Apesar de não vir com uma maçã… A Alphabet lançou a nova linha dos seus celulares, a Pixel 11. Com preços até US$ 100 mais altos, a empresa aposta no Gemini como seu principal diferencial — dias antes da Apple lançar uma Siri renovada, construída sobre modelos de AI do próprio Google.
Para quem não lembra, as duas empresas fecharam um acordo no começo do ano para a Apple utilizar o Gemini para aprimorar a Siri.
A linha Pixel 11 tem quatro modelos — padrão, Pro, Pro XL e Pro Fold. A novidade central é o Gemini Intelligence, que cruza mensagens, agenda e mapas para executar tarefas sem o usuário abrir um chatbot separado.

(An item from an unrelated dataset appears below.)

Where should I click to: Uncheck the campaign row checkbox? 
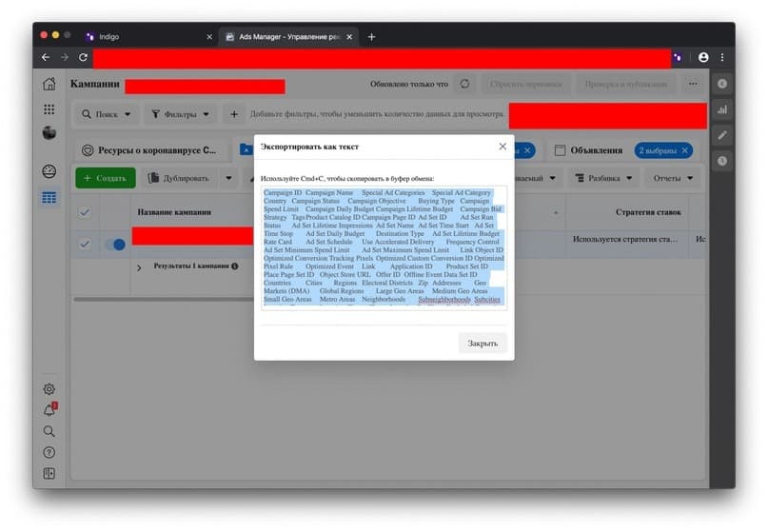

A empresa está competindo diretamente com um de seus maiores clientes de AI. A Apple cita os mesmos diferenciais que o Google agora usa para vender o Pixel como diferente de qualquer iPhone.
Apesar disso, o Pixel provavelmente nunca foi pensado pela Alphabet como um negócio que precisa se sustentar sozinho. Isso porque seu lucro bruto equivaleria a uma fração pequena dos US$ 119,8 bi que a Alphabet faturou só no 2º trimestre de 2026.
O que explica o lançamento? Pense que ele é o principal canal da empresa para colocar sua AI na mão do usuário antes dele usar outro modelo. Na prática, ele ajuda a justificar os +US$ 180 bi que a empresa planeja investir em infraestrutura de AI.